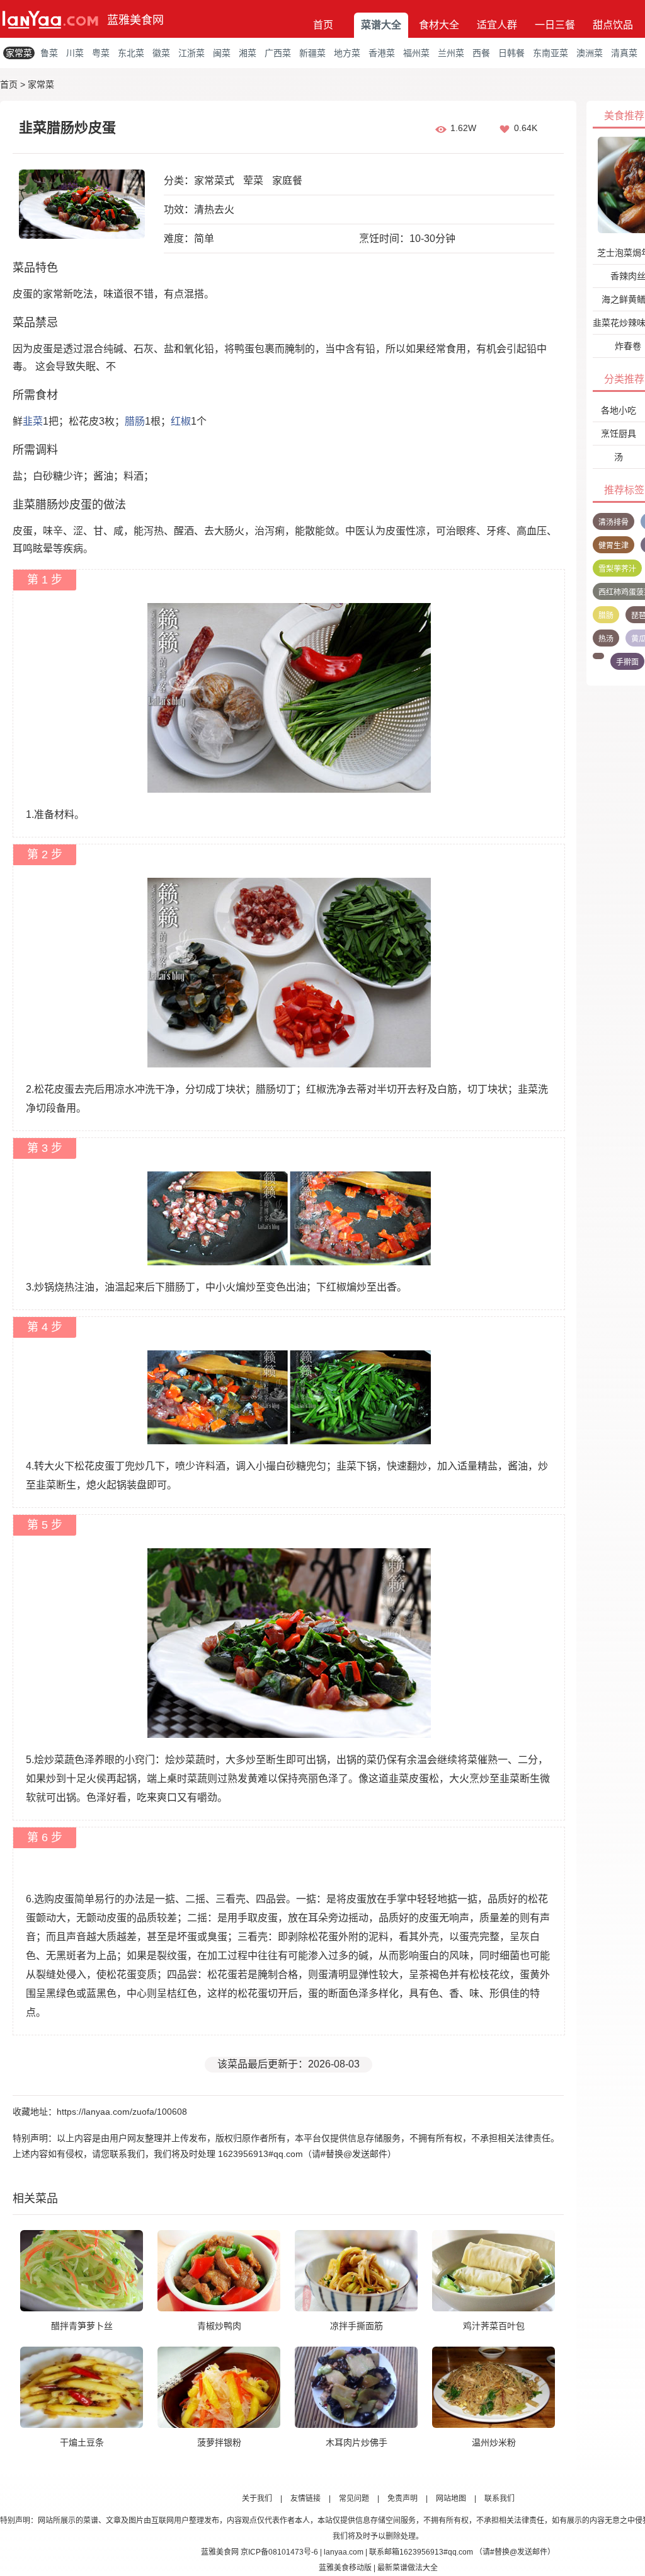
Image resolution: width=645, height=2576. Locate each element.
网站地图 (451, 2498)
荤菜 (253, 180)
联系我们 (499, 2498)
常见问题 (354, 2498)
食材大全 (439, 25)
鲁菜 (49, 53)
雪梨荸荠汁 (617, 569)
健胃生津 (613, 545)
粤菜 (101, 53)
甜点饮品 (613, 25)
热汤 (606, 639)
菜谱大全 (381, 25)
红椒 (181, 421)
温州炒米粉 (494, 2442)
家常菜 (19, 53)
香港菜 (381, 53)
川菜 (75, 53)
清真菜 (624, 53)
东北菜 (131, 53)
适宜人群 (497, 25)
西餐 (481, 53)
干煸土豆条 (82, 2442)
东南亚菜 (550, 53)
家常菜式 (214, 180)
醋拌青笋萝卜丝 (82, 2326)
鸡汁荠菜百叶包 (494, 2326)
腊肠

--

=== Exercise description ===
Send back an exact copy of only the lines from the line with "鲁菜 (49, 53)" up to and including the line with "醋拌青笋萝卜丝 (82, 2326)" in the data above.

=== Solution for this exercise ===
鲁菜 (49, 53)
雪梨荸荠汁 (617, 569)
健胃生津 (613, 545)
粤菜 (101, 53)
甜点饮品 (613, 25)
热汤 (606, 639)
菜谱大全 (381, 25)
红椒 (181, 421)
温州炒米粉 (494, 2442)
家常菜 (19, 53)
香港菜 (381, 53)
川菜 (75, 53)
清真菜 (624, 53)
东北菜 (131, 53)
适宜人群 (497, 25)
西餐 (481, 53)
干煸土豆条 (82, 2442)
东南亚菜 (550, 53)
家常菜式 (214, 180)
醋拌青笋萝卜丝 (82, 2326)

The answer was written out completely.